▸ Things to do:
1) In the forum thread on tri-power versus four-barrel carburetors, how long does Rukee say the tri-power setup has run with only filter changes?
2) Continue the forum thread on tri-power versus four-barrel carburetors from the point where it stops.

▸ Reading passage:
# Tri Power or 4 BRL



## SIXT5GTO (Mar 9, 2010)

I wanted to keep make the 65 as close to stock as possible but was still thinking about putting a tri power set up on the car or find a 4 brl set up for it.
I have always liked the tri power but would be the recommendations,
I hear the tri powers are hard to keep tuned , have more problems and it would lower the value of the car. I was not quite sure about the last one, 
This is the wife's cruiser, She does not mind the go fast stuff, so I just want to keep the thing where she can drive it when she wants,
I am not always around to work on the thing.
Thanks


----------



## Koppster (Jul 27, 2008)

I'm not an expert but I think the "hard to tune" thing is a myth or probably comes from the 64 vacuum linkage units. My understanding is the later 65-up mechanical linkage units work just fine. They are expensive and you really need to do your homework to make sure you aren't buying a pretty piece of junk that will need big time rebuilding. And.....when you get in to tripower there's a whole new numbers matching and tag game for the carbs. 

As for value, tri-power will likely increase the appeal for your car, most folks associate tri-power with GTOs.

Horsepower-wise, I've seen specs that show the 4-bbl's produce as much if not more horespower "depending" on the carb and engine configuration.

If you go 4-bbl, I'd recommend you spend some bucks and get Cliff Ruggles to build a Rochester Quadrajet for you. I have an Edelbrock and it is "okay" but I plan to replace it with a Rochester.

Again, I'm no expert, just repeating what I think I've gleaned from the real motorheads on this forum and others.

Rick


----------



## Rukee (Feb 8, 2007)

I'd do the tri-power, once set-up you really don't mess with it. Been 16yrs on mine with only filter changes.


----------



## 05GTO (Oct 6, 2004)

The only time I see a 64 or 65's value lessened by a tri-power is when you have a PHS numbers matching 4 bbl car that someone has changed. In some cases the car will retain the highest market value if the correct carter afb 4 bbl carb and manifold are included with the sale of a tri powered car.

A PHS documented tri-power GTO will always bring more dollars than a 4 bbl car!


----------



## jetstang (Nov 5, 2008)

A good 4 barrel will out perform a tri power setup. But, the cool factor of a tri power outways any performance disadvantage. Tri power will get really good gas mileage if you keep your foot out of it, as you are only running off of a small 2 barrel carb. The transition between 1 and 3 carbs is where the tuning issue is, but once you have it set, you should be good to go. I would think you would have to jump on it about everytime you drive it to make sure you keep fresh gas in the outer carbs, so they don't gum up from evaporation and old gas.


----------



## geeteeohguy (Feb 2, 2008)

▸ Data section:
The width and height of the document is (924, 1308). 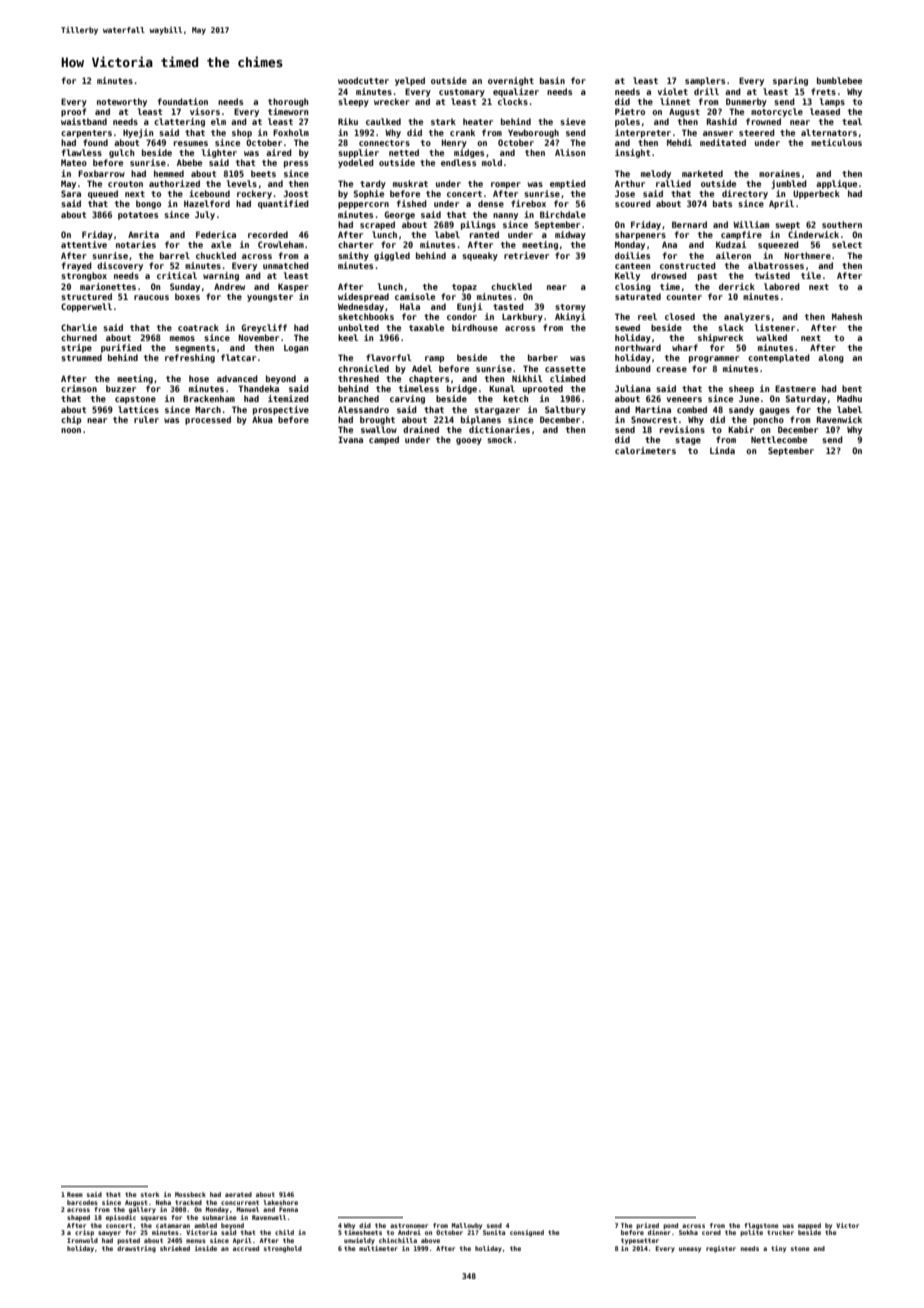 I want to click on George, so click(x=399, y=215).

▸ Task responses:
1) Sixteen years.

2)
I have run both 4 barrels and tripowers since the 1970's, and I prefer the tripower. In my experience, they produce more power, particularly in the midrange and top end. Unreal. My '65 is a born-with tripower car, and has never had anything else on it. The set-up is reliable and extremely low maintenence, as any tri-power guy will tell you. There is only one choke, and one idle circuit (middle carb), and the linkage is adjustable to your liking. Mine is set up stock, the two outer carbs kick in at about 75% throttle. You could drive the car all month and never even know the other two carbs were out there, waiting. The power kick when you nail it is UNREAL. That said, I've had Carter 4 bbl GTO's that ran really well, '65's and '66's, but they ran harder when I put a tripower on them. My latest experiment is with my '67 GTO, which came with a Q-jet. I ran a tripower on this car for a short time about 15 years ago, and the tripower (a '66 unit that I have laying around) produced , in my estimation, about 30-50 HP on the midrange and top end. HUGE improvement over the Q-jet. There was an article back in '67 in Hotrod or Carlife magazine that said the new '67 Q-jet was just as hot as the old '66 Tripower set up. It was. What they DIDN"T say was the '66 was a 389, with old-school heads, etc. , and the '67 was a new 400, with the big valve heads and more inches. When I put a '66 tripower on my stock '67 400, it put out a lot more power. I then put the Q-jet back on, because I liked a "correct" engine bay. The Q-jet will get good fuel mileage due to its tiny primaries, even better than the tripower, if you keep your foot out of it. That said, what you run is up to you. Tripower GTO's are like SS El Caminos or '32 Fords: there are a whole lot more of them around now than when they were new, it seems! The newer, hi-tech non stock carbs and intakes are probably another story. I see a lot of that stuff at the drags and online, and the real aluminum-head, stroker, forged-rod guys all seem to run huge 4 barrels. I am not in that league. (But, if I ever build that drag car, who knows????)


----------



## SIXT5GTO (Mar 9, 2010)

Good to know that I can set up the tri power and it will work fine,
I will have to see what the wallet can handle, I like the tri power but it is a 4 bbl car.
I guess I will see what I can find to replace the after market high rise
Thanks for the information.


----------



## Eric Animal (Oct 28, 2007)

Add the TRIPS and save the 4bbl for resale so much fun look cool and sound great!! arty:


----------



## Rukee (Feb 8, 2007)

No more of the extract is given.